Abstract: Bioleaching of low-grade sulphide minerals is now an established process, with much interest in chalcopyrite. However few studies have been carried out on ores containing silicates gangue materials. Chalcopyrite has been reported to be refractory at ambient temperature. Several factors that influence bioleaching kinetics are well documented such as particle size, pH, temperature, galvanic interaction and microbial activity. The purpose of this research was to investigated the effect of pH as well as pre-leaching on bioleaching of silicate rich and low-grade chalcopyrite using mixed thermophilic cultures, with a view to maximize copper solubilization rate in a column reactor operated at 70°C. The column was packed with low-grade chalcopyrite of the size range -20+15 mm. Leaching was monitored at specific time intervals (3 days) by measuring the pH, the redox potential, the copper and iron concentration in the solution. The results of the investigation have shown that copper extracted was highest at pH 1.3 and at moderately low redox potential (410 – 430 mV) using Ag/AgCl electrode, and that pre-leaching contributed insignificantly to the leaching rate. At pH 2.5, the copper extraction was low due to the jarosite. Furthermore, the analysis XRD of leached residues has indicated that the main passivating products were gypsum, jarosite, hexahydrite, and silica.
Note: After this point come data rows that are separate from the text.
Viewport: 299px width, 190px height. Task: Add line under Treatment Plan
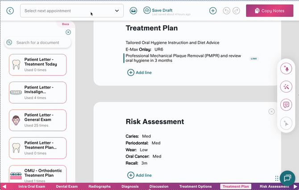coord(140,72)
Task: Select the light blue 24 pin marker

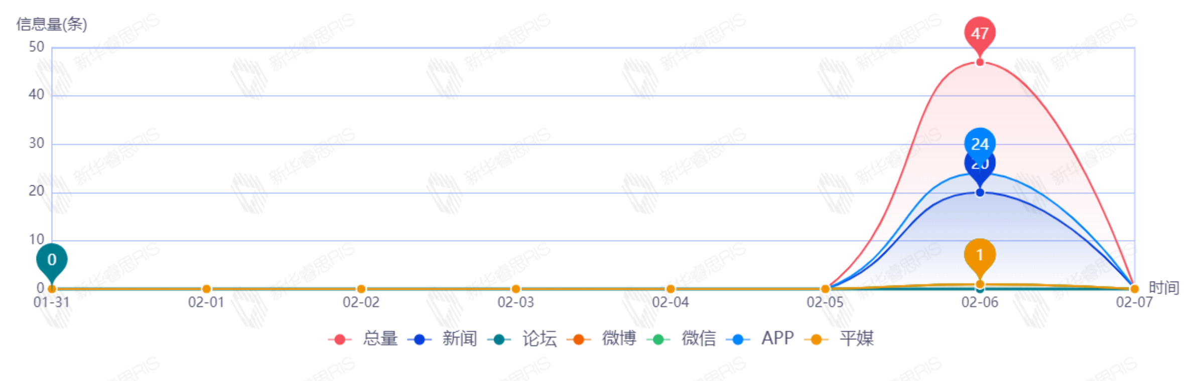Action: coord(979,144)
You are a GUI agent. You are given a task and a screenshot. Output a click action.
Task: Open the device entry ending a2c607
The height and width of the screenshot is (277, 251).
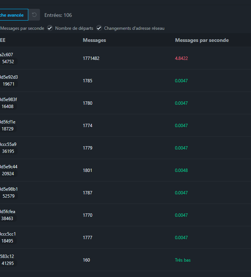[x=7, y=55]
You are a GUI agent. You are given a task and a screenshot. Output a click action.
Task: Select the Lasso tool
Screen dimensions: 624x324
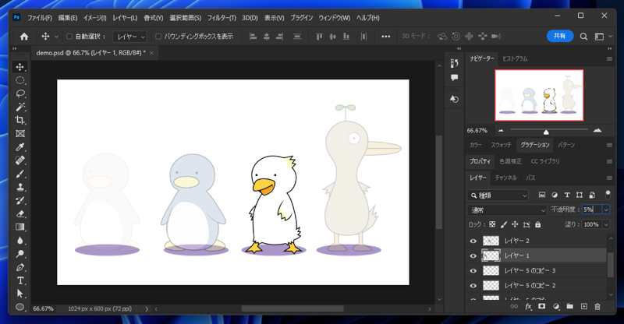[x=20, y=93]
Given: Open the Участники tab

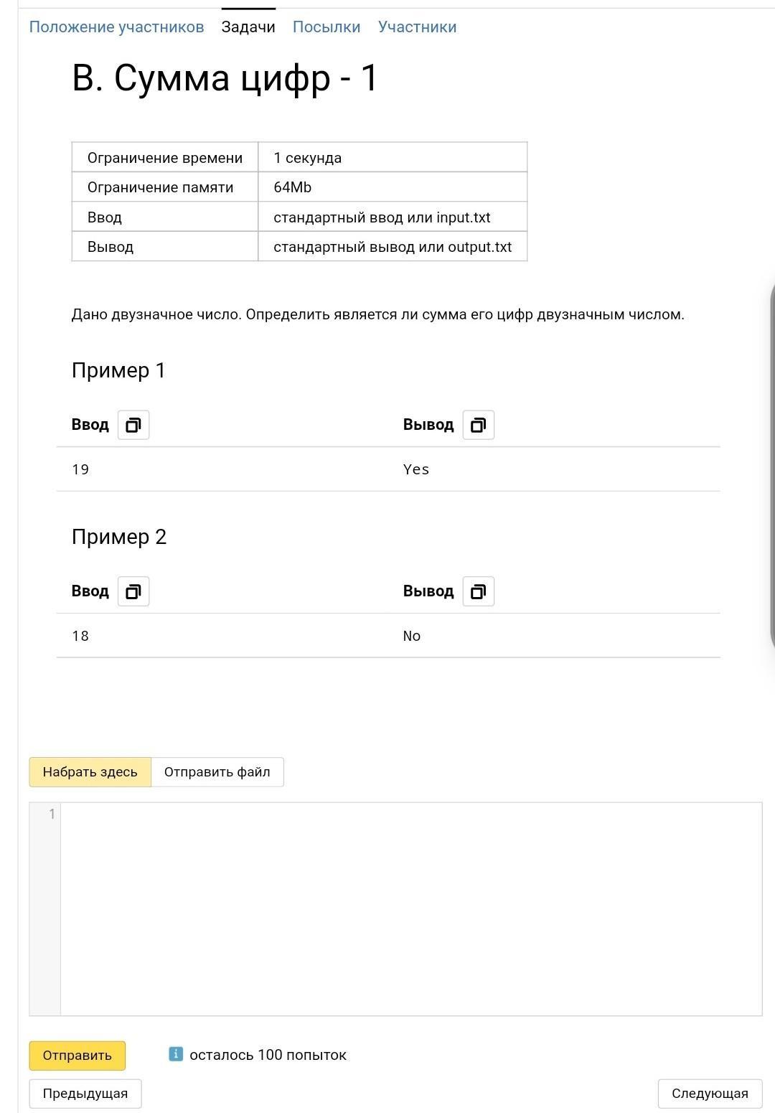Looking at the screenshot, I should tap(418, 27).
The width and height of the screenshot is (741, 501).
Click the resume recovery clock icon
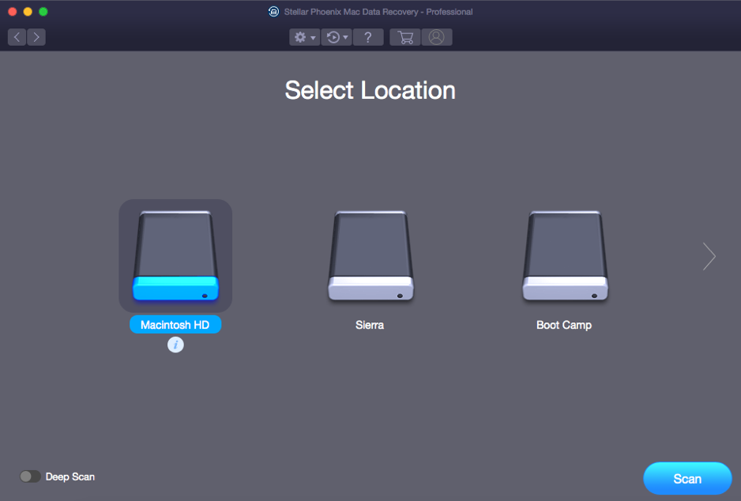333,36
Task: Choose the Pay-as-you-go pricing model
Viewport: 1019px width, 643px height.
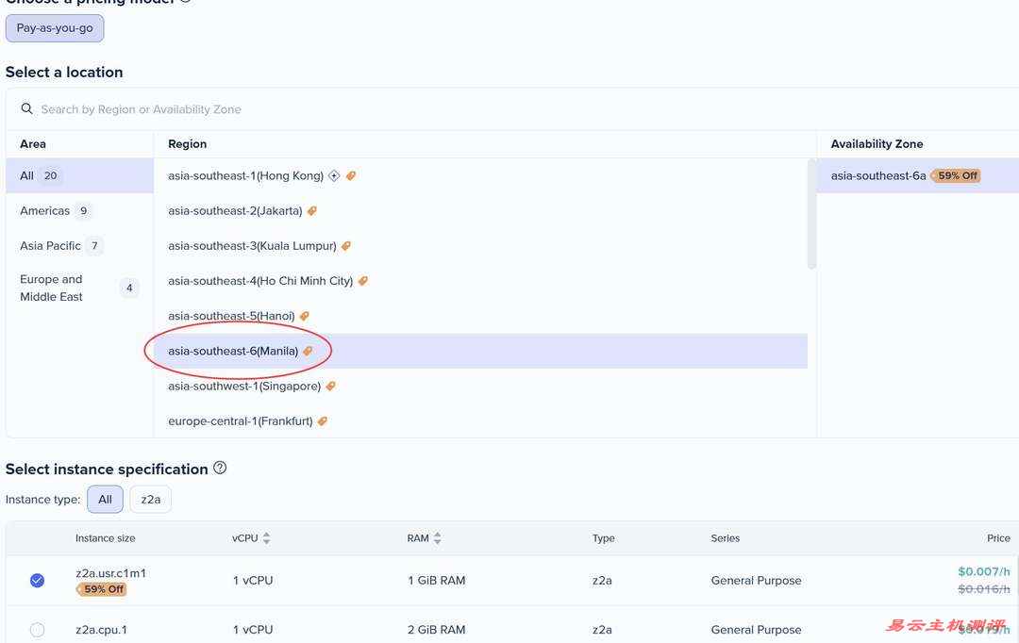Action: 55,28
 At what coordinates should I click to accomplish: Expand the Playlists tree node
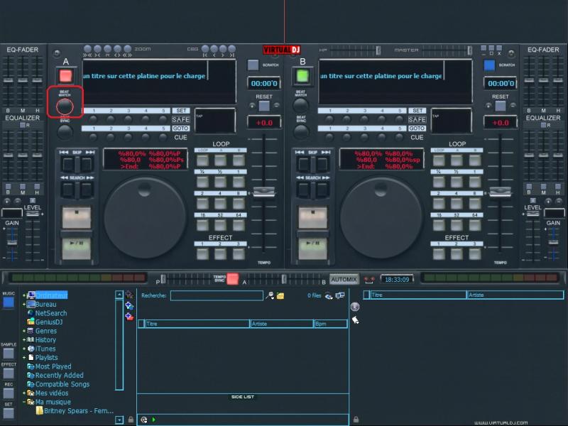tap(23, 358)
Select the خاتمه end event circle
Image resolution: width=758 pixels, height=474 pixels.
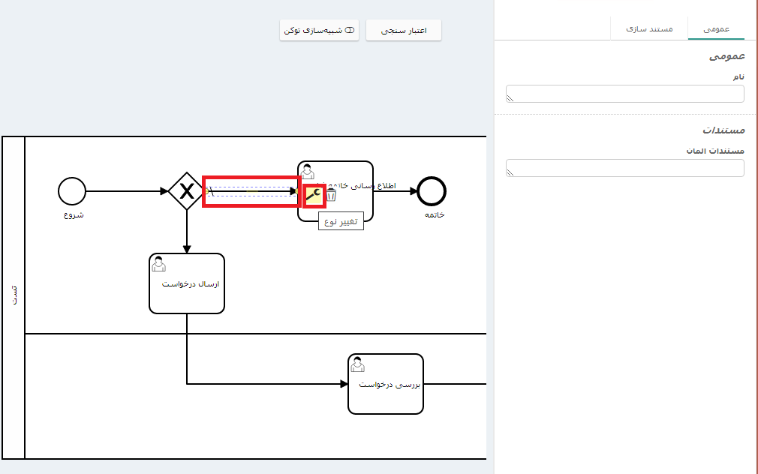432,191
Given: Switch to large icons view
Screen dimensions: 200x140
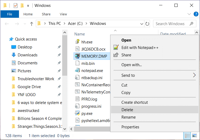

However, although low pH resulted to high copper recovery, the results also showed that the pregnant leach solution (PLS) contained high concentrations of dissolved ions which might have inhibited the microbial activities.

Abstract: Continuous high-rate iron oxidation and removal of jarosite precipitates from solution at low pH and ambient temperature and pressure was successfully demonstrated. The bio-catalysed iron oxidation and jarosite precipitation is promising as a unit process for a variety of hydrometallurgical process flow sheets, where it allows for iron removal from ferrous solutions without the requirement for chemical addition and with negligible base metal co-precipitation losses. The process demonstrated performance that could be used in a large scale industry unit. A two-stage airlift bioreactor (ALBR) system comprised of two ALBRs, each with its own settler, was operated for iron oxidation and precipitation at room temperature with a mixed culture of mesophilic iron oxidisers. The two-stage reactor design allowed for optimization of overall reactor kinetics by facilitating the growth of low (430 mV vs Ag/AgCl) and high (517 mV) redox potential iron oxidizers in the respective reactors. The influent (pH 1.5) contained (g L^-1) 15 Fe²⁺, 1.5 Cu, 1.5 Ni, nutrients and trace elements. The hydraulic retention time (HRT) was decreased stepwise to evaluate process performance. With the lowest HRTs (8 h in ALBR1 and 10 h in ALBR2), the overall iron oxidation and precipitation rates of the two-stage system were 0.75 ± 0.02 g L^-1 h^-1 and 0.15 ± 0.01 g L^-1 h^-1, respectively and overall iron oxidation and precipitation efficiencies of 94 ± 3% and 18 ± 1 %, respectively. The percent of influent Fe, S, Cu and Ni removed as precipitates from settlers were 30.9%, 16.7%, 1.1% and 0.2%, respectively. The precipitates were predominately comprised of (>95%) jarosite with potassium jarosite being the dominant form, followed by hydronium, ammonium and sodium jarosites. In conclusion, the two-stage ALBR system allowed efficient iron oxidation and precipitation of the oxidised iron as well settling jarosite with only minor loss of Cu and Ni via co-precipitation.